Fixed Compensation (Director)
| Metric | FY2025 |
|---|---|
| Fees Earned or Paid in Cash ($) | 128,750 |
| Stock Awards (Grant-date fair value, $) | 92,560 |
| Stock Options (Grant-date fair value, $) | 92,488 |
| Total ($) | 313,798 |
Director retainer structure (for context in FY2025):
- Annual cash retainer $95,000; C&L member $10,000; C&L chair $22,500; N&G member $10,000; Investment member $7,500; plus other committee retainers where applicable .
Annual equity grant details (FY2025 cycle, granted July 15, 2024):
| Element | Grant Date | Quantity | Fair Value per Share | Exercise Price | Vesting | Notes |
|---|---|---|---|---|---|---|
| Time-Based RSUs | Jul 15, 2024 | 761 | $121.63 | N/A | Cliff vest at 1-year | Sales restricted during tenure except for taxes |
| Stock Options | Jul 15, 2024 | 3,351 | $27.60 | $121.63 | Cliff vest at 1-year | 7-year expected life; Black-Scholes inputs disclosed |
Performance Compensation (C&L Committee Oversight Signals)

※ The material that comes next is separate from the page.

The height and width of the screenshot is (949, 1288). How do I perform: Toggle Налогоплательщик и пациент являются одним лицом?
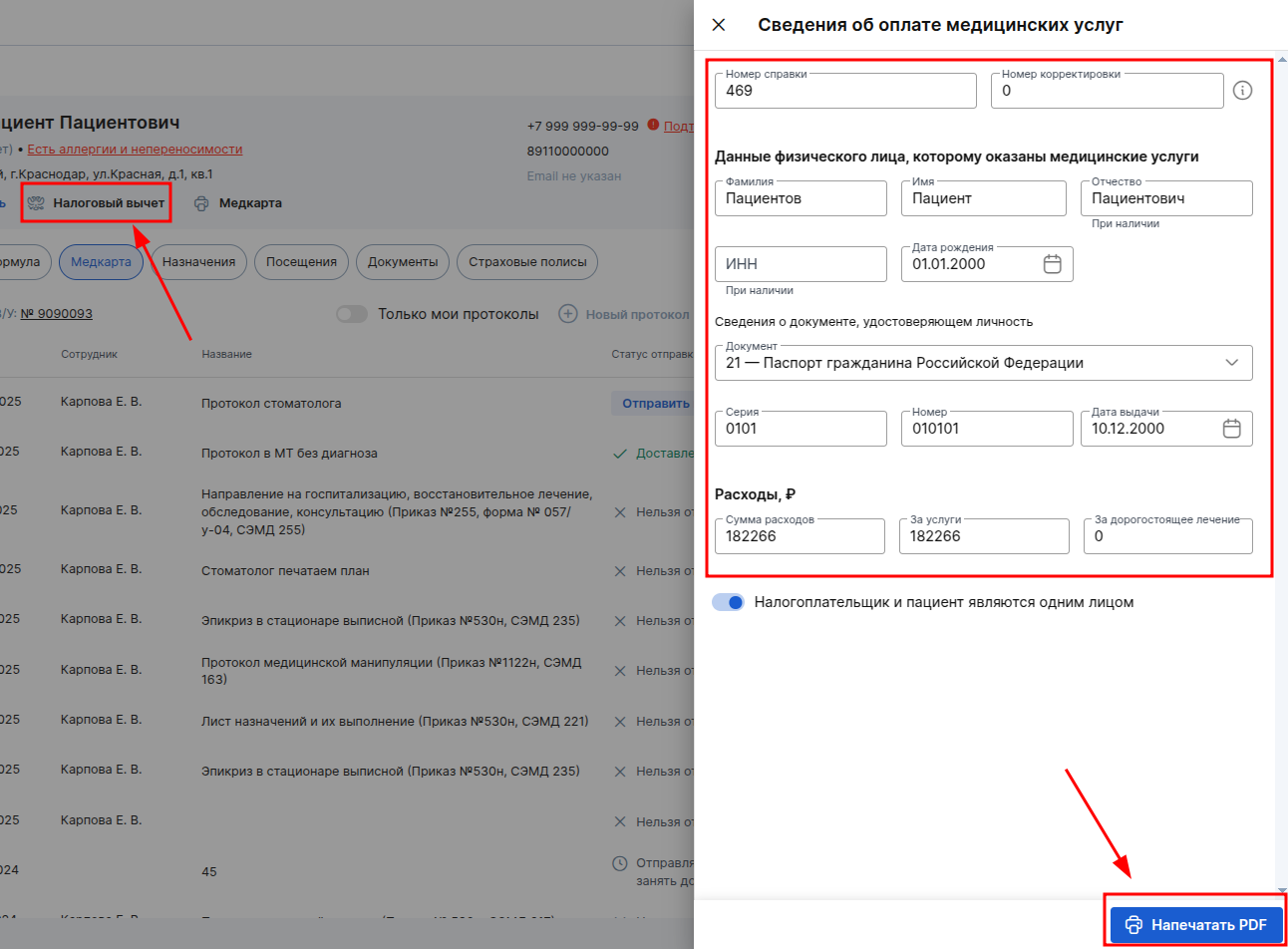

Paychex ties executive pay to performance; as C&L Chair, Doody oversees these structures:
| FY2025 Annual Incentive Metrics | Threshold | Target | Maximum | Achievement vs Target |
|---|---|---|---|---|
| Service revenue (YoY growth) | 1.2% | 5.5% | 7.6% | 100.0% |
| Operating income, net of certain items (YoY growth) | 2.4% | 6.6% | 8.8% | 99.3% |
| Annualized new business revenue | 2.0% | 4.0% | 7.2% | 0.0% (below threshold) |
Executive payout outcomes (illustrative alignment):
| Executive | Target Bonus (% of base) | Actual % of Base Earned | Actual Payout ($) |
|---|---|---|---|
| CEO (Gibson) | 150.0% | 106.4% | 957,375 |
| CFO (Schrader) | 100.0% | 71.5% | 357,500 |
Long-term incentives (FY2025 grants):
- Shift to 60% performance-based RSUs for CEO/CFO; 3-year performance period; rTSR ±25% modifier vs S&P 500; payout 0–200% of target .
Other Directorships & Interlocks
| Company | Sector | Potential Interlock/Conflict with PAYX |
|---|---|---|
| Casella Waste Systems, Inc. | Waste management | No related-party dealings disclosed with PAYX; low overlap with core HCM/payroll services |
| Virtusa Corporation (former) | IT services | Former role; no current interlock noted |
No related-party transactions involving Doody disclosed in FY2025; disclosed related-party items involve BlackRock, Kodak, Bonadio Group, HelloTeam, none tied to Doody .
Expertise & Qualifications
- Significant leadership of large multinational division (Staples); operational expertise; strategic planning and business development .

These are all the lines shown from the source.